今から32年前、1990年のバブル期、日本経済は絶好調であった。「ジャパン・アズ・ナンバーワン」という本が売れ、GSTで一位の米国に迫る勢い。技術大国を誇り、向かう所敵なしであった日本。米国は主力産業である自動車産業が日本の高性能低価格路線の前に成すすべもなく「日本人はワークホリックだ」「もっと休暇を取るべきだ」とお節介な批判を繰り返した。同じ言葉をワークホリックが自慢のエジソンやフォードに投げかけてみてはと思うほどアメリカ人はヒステリックになっていた。

日本が好景気に浮かれていた頃、米国では二つの計画が進められていた。一つは為替コントロール。もう一つは、米国が新しい産業であるITに巨額の投資をして再び主要産業の覇権を握る計画。為替の方は専門ではないので、これ以上のコメントはないが、ITに関してはたくさん言いたいことがある。

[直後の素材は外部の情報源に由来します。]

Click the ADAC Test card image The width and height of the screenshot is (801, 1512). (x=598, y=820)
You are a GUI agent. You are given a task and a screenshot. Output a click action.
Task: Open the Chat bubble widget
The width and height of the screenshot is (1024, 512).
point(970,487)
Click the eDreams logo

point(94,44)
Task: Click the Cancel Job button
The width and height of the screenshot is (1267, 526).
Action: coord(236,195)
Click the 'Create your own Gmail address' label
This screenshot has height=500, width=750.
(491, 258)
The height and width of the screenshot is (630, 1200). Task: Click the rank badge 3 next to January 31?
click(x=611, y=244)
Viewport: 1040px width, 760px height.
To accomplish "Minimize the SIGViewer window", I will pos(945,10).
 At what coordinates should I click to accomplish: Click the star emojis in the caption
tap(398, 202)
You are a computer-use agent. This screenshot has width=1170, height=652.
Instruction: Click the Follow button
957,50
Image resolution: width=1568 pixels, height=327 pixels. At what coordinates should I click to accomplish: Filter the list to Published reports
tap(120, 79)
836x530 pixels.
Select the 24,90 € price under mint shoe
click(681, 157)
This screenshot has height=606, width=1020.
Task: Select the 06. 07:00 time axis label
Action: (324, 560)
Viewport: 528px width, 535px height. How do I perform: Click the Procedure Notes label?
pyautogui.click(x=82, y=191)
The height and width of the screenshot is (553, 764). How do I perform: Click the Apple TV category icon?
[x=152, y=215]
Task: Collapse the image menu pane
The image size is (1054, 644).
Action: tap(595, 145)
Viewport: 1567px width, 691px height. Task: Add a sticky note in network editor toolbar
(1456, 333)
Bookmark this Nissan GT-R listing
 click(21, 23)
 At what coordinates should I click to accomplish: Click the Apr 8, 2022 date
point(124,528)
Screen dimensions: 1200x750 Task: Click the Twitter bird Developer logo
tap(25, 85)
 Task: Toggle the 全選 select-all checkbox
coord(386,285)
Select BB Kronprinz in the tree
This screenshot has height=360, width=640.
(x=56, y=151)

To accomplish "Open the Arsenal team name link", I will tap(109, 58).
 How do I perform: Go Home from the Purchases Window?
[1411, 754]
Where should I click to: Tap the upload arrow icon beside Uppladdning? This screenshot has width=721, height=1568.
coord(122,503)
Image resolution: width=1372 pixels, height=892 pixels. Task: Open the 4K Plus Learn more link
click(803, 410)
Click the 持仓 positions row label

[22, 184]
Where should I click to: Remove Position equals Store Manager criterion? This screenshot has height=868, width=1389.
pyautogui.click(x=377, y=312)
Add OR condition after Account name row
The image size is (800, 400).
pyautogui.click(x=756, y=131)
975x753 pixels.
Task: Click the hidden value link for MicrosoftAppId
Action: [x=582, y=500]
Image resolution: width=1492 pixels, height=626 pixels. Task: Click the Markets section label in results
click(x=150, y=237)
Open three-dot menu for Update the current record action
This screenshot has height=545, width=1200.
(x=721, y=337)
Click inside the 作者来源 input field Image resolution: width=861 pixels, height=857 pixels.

その頃米国では、ビル・ゲーツやスティーブ・ジョブズをはじめとするITの巨人たちが着々と地固めを行っていた。ビル・ゲーツ率いるマイクロソフト社は、従来のMS-DOSに加えて、隠し玉であるウィンドウズをMS-DOSの後継機にする計画が練られていた。ビル・ゲーツの快進撃とは逆に、スティーブ・ジョブズは自らが立ち上げたアップル社から追放されていた。だがスティーブはそんなことでは全く動ぜず、新しくNeXT社を立ち上げ、さらにCGで有名なピクサー社を立ち上げ、CEOに就いていた。これらの事業が基となり六年後スティーブはアップル社に復帰することになる。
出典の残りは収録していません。